On being asked why it took so long to set up the gallery, Ghorai said: “This is not a question of just decorating a room and throwing it open. That would take five minutes. This involves research and rare expertise.”
Items displayed have been gathered from various collections, including those of the RBU and Visva-Bharati. Okakura Kakuzo’s grandson provided material on the friendship between him and Rabindranath Tagore (Kakuzo was a scholar, writer and founder of a fine arts academy in Japan).
Tagore visited Japan six times. His first visit in 1916 had inspired the famous Japan Yatrir Diary. Japanese artists and scholars had been visiting Jorasanko from long before that.
The gallery will display paintings by the likes of Kampo Arai, Yokoyama Taikan and Hishida Shunso, who not only influenced Indian artists but also gave contemporary Japanese art an Indian touch.
Japan Yatrir Diary and other related works of Tagore and his correspondence with Okakura and Yone Noguchi can be viewed in a touchscreen kiosk in the gallery.
“Whatever we found during our research will be made available to those interested,” promised the registrar. Visitors to the gallery will learn of Tagore’s admiration for Japanese culture and tradition, as well as his disapproval of the imperialistic trend in Japan.
“We have not displayed any original artefact, painting or manuscript to avoid security problems,” added Ghorai.

» Records shown:
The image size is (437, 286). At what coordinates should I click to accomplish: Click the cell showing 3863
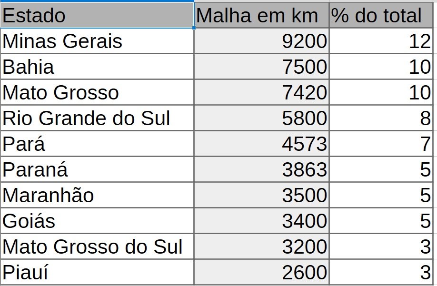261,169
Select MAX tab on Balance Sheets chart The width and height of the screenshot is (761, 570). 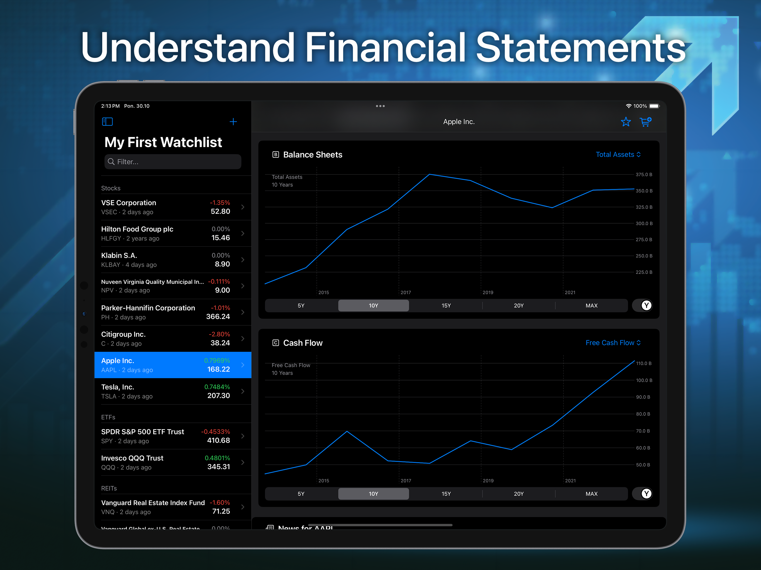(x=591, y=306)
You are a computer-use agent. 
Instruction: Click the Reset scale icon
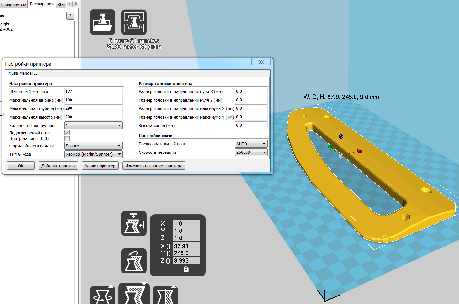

---

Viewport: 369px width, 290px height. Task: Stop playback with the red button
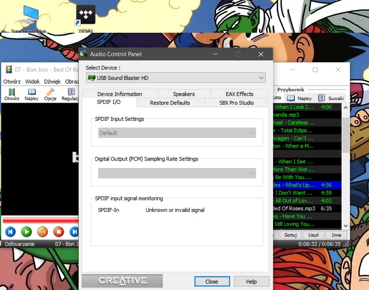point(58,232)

...

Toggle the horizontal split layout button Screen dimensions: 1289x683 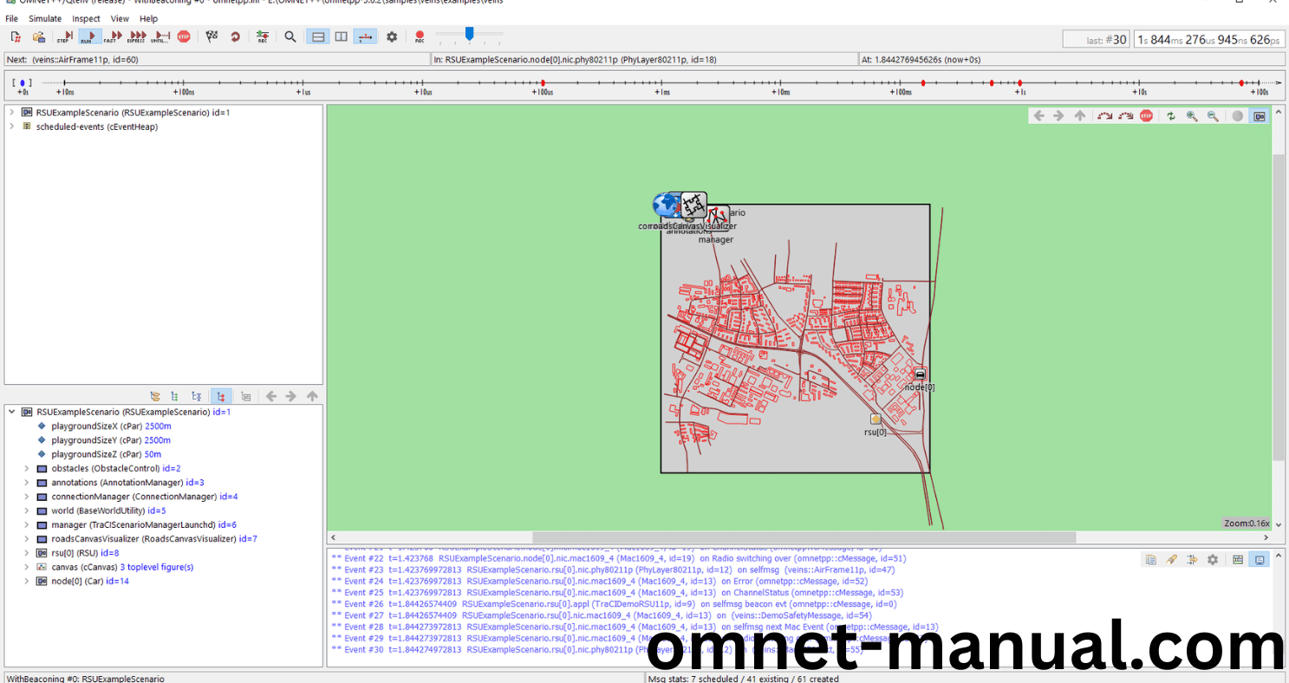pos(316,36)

» Exercise tasks:
A: For each statement, say whether it agrees with the Tagore gallery passage. Answer yes or no and quote the deciding words. (i) Tagore visited Japan six times. (ii) The gallery displays original manuscripts. (iii) Tagore first visited Japan in 1916.
B: Name every person the Tagore gallery passage identifies by name.
C: Write out the Tagore gallery passage between "On being asked" and "an Indian touch.", inclusive.
The entries have no connection to the Tagore gallery passage.

» Outputs in order:
A:
(i) Yes: "Tagore visited Japan six times."
(ii) No: "We have not displayed any original artefact, painting or manuscript to avoid security problems"
(iii) Yes: "His first visit in 1916 had inspired the famous Japan Yatrir Diary."

B: Ghorai, Okakura Kakuzo, Rabindranath Tagore, Kampo Arai, Yokoyama Taikan, Hishida Shunso, Yone Noguchi

C:
On being asked why it took so long to set up the gallery, Ghorai said: “This is not a question of just decorating a room and throwing it open. That would take five minutes. This involves research and rare expertise.”
Items displayed have been gathered from various collections, including those of the RBU and Visva-Bharati. Okakura Kakuzo’s grandson provided material on the friendship between him and Rabindranath Tagore (Kakuzo was a scholar, writer and founder of a fine arts academy in Japan).
Tagore visited Japan six times. His first visit in 1916 had inspired the famous Japan Yatrir Diary. Japanese artists and scholars had been visiting Jorasanko from long before that.
The gallery will display paintings by the likes of Kampo Arai, Yokoyama Taikan and Hishida Shunso, who not only influenced Indian artists but also gave contemporary Japanese art an Indian touch.